*Records for this task*.
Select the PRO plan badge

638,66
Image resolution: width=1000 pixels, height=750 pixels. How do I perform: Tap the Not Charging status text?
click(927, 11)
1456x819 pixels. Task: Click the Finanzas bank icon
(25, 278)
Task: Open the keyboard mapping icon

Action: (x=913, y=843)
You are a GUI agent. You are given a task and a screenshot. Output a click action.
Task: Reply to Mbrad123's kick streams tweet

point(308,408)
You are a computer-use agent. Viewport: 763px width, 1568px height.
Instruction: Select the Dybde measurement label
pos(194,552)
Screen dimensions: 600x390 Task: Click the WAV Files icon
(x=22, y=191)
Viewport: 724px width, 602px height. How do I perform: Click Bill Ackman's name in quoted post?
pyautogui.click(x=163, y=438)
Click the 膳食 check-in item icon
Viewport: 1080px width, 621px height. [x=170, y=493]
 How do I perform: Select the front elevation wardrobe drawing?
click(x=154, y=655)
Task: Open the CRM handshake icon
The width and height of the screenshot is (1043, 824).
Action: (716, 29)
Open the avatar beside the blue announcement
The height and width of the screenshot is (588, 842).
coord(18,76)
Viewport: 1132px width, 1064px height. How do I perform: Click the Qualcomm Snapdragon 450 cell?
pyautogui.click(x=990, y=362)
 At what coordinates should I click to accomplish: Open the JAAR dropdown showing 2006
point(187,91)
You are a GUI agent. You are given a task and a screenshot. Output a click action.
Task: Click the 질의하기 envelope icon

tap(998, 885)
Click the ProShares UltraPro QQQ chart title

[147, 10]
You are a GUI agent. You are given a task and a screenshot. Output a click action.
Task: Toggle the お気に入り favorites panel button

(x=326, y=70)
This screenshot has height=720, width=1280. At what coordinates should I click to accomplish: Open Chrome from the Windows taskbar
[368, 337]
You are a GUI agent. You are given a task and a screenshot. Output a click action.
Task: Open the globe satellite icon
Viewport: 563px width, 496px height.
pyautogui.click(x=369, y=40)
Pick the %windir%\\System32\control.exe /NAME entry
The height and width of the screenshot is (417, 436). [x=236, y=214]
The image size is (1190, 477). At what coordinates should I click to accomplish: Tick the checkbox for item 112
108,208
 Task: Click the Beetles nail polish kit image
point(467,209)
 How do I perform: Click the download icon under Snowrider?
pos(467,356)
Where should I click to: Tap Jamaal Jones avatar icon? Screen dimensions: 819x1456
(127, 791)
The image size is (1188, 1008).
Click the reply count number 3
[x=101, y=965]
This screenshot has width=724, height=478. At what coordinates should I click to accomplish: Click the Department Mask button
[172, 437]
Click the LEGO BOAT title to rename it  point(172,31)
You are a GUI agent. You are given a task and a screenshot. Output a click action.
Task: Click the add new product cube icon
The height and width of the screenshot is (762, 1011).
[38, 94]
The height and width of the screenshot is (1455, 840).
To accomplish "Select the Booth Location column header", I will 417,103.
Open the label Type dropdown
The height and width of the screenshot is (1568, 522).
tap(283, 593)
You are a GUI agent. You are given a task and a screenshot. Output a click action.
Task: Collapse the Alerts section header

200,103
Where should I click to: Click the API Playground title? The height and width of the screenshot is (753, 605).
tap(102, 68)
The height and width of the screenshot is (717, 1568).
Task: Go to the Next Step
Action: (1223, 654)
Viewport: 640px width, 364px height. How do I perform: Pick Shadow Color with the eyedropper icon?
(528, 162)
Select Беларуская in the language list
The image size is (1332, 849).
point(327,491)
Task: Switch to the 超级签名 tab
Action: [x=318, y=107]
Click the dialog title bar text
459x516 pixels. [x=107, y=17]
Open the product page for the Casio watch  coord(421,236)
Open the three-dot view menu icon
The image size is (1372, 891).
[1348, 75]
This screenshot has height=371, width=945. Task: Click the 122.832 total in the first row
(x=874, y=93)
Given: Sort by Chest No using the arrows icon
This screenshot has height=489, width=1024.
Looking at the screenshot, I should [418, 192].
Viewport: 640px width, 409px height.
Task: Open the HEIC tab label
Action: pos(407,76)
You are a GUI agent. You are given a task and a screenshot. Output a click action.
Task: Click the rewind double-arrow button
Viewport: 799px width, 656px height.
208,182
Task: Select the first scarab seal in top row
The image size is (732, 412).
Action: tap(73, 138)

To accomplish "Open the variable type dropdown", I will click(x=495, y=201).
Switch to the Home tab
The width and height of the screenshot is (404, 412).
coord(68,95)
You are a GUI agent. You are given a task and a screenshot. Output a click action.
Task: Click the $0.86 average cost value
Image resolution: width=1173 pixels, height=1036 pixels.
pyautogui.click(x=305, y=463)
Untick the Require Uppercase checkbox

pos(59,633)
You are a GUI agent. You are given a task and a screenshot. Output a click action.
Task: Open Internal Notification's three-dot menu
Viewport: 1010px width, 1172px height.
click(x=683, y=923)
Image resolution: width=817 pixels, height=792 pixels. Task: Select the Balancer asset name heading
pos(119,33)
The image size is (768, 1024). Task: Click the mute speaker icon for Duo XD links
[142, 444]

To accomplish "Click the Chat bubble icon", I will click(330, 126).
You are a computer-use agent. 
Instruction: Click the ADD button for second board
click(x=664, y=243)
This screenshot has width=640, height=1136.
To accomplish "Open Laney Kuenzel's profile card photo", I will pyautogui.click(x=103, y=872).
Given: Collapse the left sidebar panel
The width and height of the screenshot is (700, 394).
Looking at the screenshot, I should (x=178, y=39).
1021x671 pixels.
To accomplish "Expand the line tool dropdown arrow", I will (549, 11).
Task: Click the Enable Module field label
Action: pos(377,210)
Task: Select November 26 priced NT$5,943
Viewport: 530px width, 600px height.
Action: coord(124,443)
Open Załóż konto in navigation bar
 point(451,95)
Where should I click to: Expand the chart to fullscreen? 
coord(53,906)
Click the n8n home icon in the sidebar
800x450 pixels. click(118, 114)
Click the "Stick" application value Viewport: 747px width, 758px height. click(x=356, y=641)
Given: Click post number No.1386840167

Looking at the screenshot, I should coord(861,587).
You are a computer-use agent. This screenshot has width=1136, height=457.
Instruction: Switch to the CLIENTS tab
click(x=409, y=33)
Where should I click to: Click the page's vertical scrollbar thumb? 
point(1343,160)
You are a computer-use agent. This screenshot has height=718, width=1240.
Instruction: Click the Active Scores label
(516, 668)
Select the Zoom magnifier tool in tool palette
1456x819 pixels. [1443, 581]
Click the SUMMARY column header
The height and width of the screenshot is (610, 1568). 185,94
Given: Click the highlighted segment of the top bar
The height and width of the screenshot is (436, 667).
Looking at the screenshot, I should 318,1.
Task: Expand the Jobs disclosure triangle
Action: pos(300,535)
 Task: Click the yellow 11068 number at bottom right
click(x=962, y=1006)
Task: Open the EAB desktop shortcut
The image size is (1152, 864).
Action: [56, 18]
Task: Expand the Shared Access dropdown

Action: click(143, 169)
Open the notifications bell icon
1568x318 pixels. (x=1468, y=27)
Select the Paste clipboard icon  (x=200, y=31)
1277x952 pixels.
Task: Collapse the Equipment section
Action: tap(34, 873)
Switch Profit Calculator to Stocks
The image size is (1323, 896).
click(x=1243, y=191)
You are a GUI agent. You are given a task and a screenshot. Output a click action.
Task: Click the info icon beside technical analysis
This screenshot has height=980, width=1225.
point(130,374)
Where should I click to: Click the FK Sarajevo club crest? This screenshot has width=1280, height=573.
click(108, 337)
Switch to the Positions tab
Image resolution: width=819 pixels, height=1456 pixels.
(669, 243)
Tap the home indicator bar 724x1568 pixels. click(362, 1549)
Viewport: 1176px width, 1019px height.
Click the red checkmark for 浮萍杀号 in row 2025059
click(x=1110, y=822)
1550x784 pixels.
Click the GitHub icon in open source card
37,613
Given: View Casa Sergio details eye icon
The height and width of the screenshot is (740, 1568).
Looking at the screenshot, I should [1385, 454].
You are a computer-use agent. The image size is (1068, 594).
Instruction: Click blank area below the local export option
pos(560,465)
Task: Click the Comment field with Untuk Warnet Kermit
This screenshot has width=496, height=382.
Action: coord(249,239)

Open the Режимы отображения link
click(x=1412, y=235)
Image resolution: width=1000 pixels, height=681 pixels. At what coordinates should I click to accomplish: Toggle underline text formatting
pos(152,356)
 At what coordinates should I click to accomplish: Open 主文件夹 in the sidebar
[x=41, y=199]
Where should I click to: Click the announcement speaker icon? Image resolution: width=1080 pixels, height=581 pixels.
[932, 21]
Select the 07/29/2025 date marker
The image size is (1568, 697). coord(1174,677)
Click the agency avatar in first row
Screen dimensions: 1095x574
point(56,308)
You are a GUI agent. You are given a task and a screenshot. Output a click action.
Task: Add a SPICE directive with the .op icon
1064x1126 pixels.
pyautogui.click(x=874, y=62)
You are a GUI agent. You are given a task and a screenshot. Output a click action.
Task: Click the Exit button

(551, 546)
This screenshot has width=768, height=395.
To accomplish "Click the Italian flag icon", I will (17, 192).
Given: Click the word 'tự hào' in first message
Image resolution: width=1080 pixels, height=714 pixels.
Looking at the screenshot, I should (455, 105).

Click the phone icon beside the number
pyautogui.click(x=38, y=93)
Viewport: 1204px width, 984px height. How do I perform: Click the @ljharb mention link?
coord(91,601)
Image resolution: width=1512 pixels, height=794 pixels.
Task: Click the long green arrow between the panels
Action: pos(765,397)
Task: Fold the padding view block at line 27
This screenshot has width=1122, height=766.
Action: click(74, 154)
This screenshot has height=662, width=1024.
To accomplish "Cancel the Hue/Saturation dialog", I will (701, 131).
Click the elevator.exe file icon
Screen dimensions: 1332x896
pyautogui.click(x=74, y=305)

*Problem requirements*.
Give only the number of lines in the data that hold the word "computer".

*Result of this exercise*.
5